After recording its last studio album, Neptune, the band played its “final” gig on June 2, 1993, in Fort Frances, Ontario. Semko spent “a good chunk of the ’90s” as a behind-the-scenes composer, creating music for the TV series Due South. He also kept busy working on documentaries and doing voice-overs and commercials. “If you live in the Prairies and you’re trying to be a musician as your main occupation, you have to be versatile,” he points out.
While he was doing his thing—which included releasing the solo album Mouse in ’95—the other three Pikes did theirs. Potvin became the head of A&R (artist and repertoire) at Mercury Records Canada, a position he held until about a year ago, when that label was absorbed by the Universal Music juggernaut. Bryck lived in Montreal and travelled to England and Australia, spending lots of time Down Under before moving back to Saskatoon a couple of years ago. And Schmid—whom Semko credits with being the most vocal advocate of the reunion—has been running his own recording studio in Saskatoon, Fresh Vibe North.

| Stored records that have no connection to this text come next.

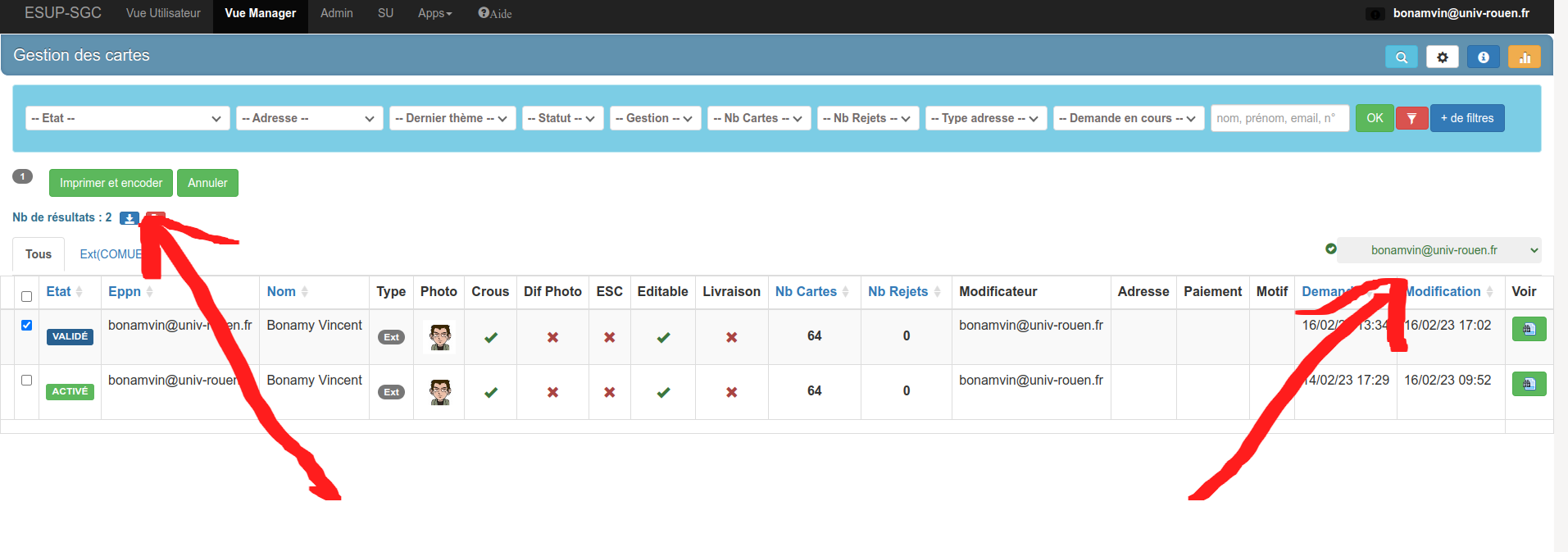Click the search magnifier icon in header
1568x552 pixels.
pos(1401,57)
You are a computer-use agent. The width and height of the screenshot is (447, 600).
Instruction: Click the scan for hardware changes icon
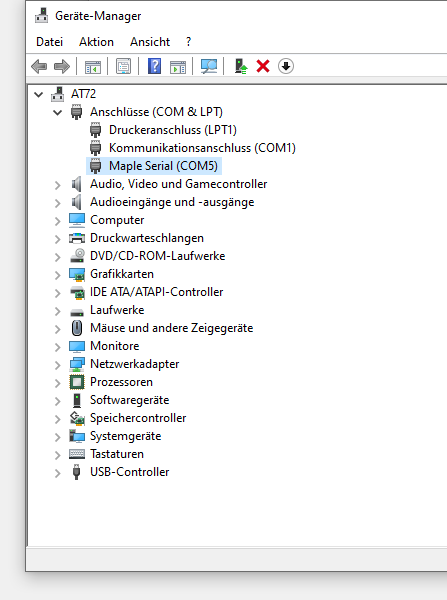209,66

“Everyone was just living their own life,” says Semko, “but we had sort of a pact that we wouldn’t do anything as the Northern Pikes unless it was the original guys in the group, and we stuck to that. We’ve sort of talked about [reuniting] off and on over the last couple of years, but not everybody could commit, and various things were goin’ on. But then the album came out, and we thought, ‘Geez, there’s a real reason to go out and play, to promote this, and to just have some fun and play the songs.’ ”
Although he’s pushing 40, Semko claims that he hasn’t lost his zeal for the kind of vibrant guitar-pop the Pikes made their name with. “I still like good pop music,” he says, “and I think we had some good songs along the way. And one thing that I have missed is just singing with everybody, you know, having the three voices and being able to trade off songs and stuff. So we’ll see what happens. We’re just takin’ it one step at a time, taking baby steps to see what happens.”

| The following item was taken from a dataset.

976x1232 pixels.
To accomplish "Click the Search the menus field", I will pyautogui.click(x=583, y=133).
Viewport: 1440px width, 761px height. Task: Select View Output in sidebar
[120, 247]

Semko isn’t making any predictions about how the newly reunited Pikes will hit it off, either musically or personally, on the imminent Canadian tour. But he doesn’t expect anyone to run screaming from the tour bus once it passes out of Saskatoon’s city limits.
“That’s why they make Walkmans,” he candidly quips, and something in his voice makes you certain that Semko’s already invested in a sizable cache of double-A batteries.